====== Provided passage

The molecular tweezers, but not the clips, efficiently inhibit the formation of toxic oligomers and aggregates by amyloidogenic proteins associated with different diseases. Examples include the proteins involved in Alzheimer's disease – amyloid β-protein (Aβ) and tau; α-synuclein, which is thought to cause Parkinson's disease and other synucleinopathies and is involved in spinal-cord injury; mutant huntingtin, which causes Huntington's disease; islet amyloid polypeptide (amylin), which kills pancreatic β-cells in type-2 diabetes; transthyretin (TTR), which causes familial amyloid polyneuropathy, familial amyloid cardiomyopathy, and senile systemic amyloidosis; aggregation-prone mutants of the tumor-suppressor protein p53; and semen proteins whose aggregation enhances HIV infection. Importantly, the molecular tweezers have been found to be effective and safe not only in the test tube but also in animal models of different diseases, suggesting that they may be developed as drugs against diseases caused by abnormal protein aggregation, all of which currently have no cure. They were also shown to destroy the membranes of enveloped viruses, such as HIV, herpes, and hepatitis C, which makes them good candidates for development of microbicides.

The above examples show the potential reactivity and specificity of these molecules. The binding cavity between the side arms of the tweezer can evolve to bind to an appropriate guest with high specificity, depending on the configuration of the tweezer. That makes this overall class of macromolecule truly synthetic molecular receptors with important application to biology and medicine.

============
====== Provided material

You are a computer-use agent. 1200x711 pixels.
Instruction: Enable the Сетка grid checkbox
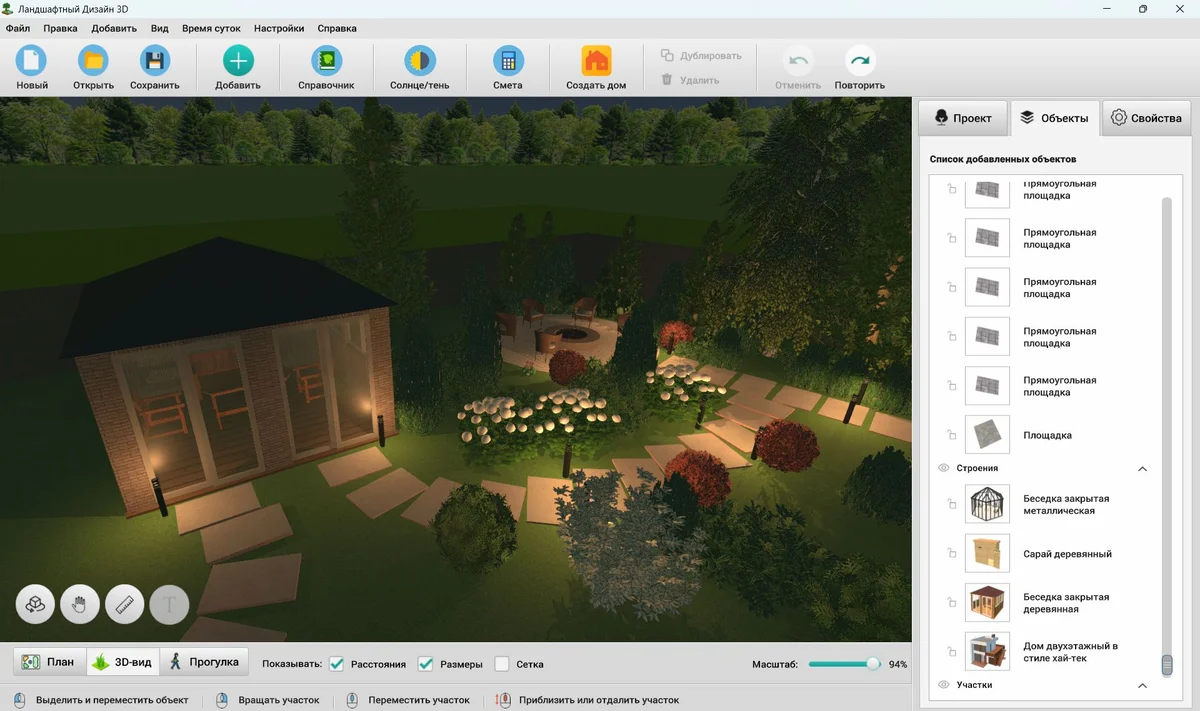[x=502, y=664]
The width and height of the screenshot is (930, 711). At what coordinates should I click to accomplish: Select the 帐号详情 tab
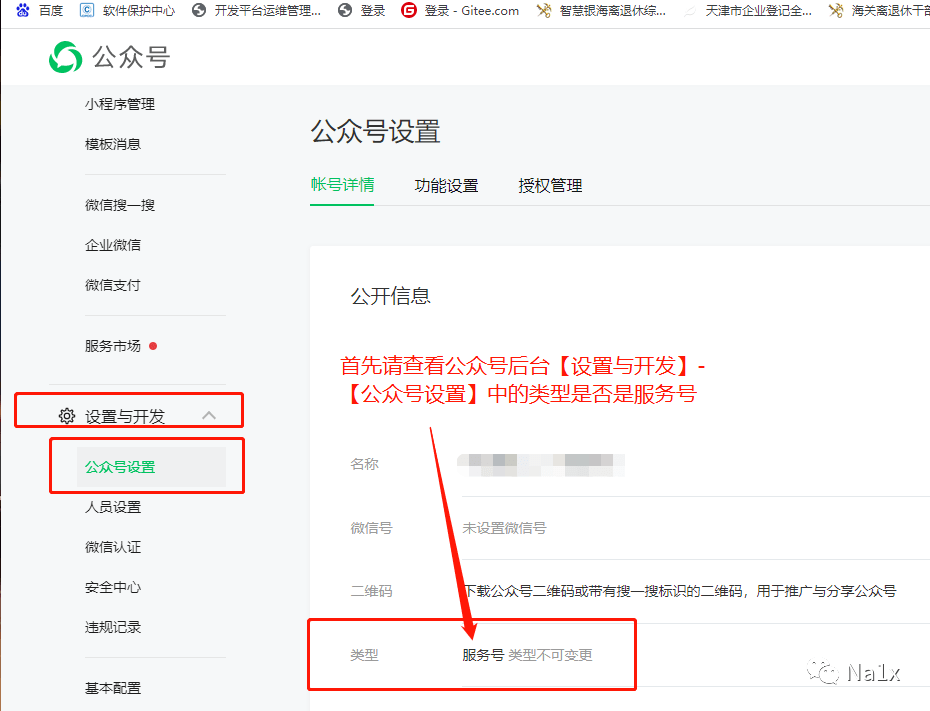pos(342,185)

============

Assigned task: From the passage on molecular tweezers, copy the part that begins at the words "The above examples" and stops after "biology and medicine.".

Answer section:
The above examples show the potential reactivity and specificity of these molecules. The binding cavity between the side arms of the tweezer can evolve to bind to an appropriate guest with high specificity, depending on the configuration of the tweezer. That makes this overall class of macromolecule truly synthetic molecular receptors with important application to biology and medicine.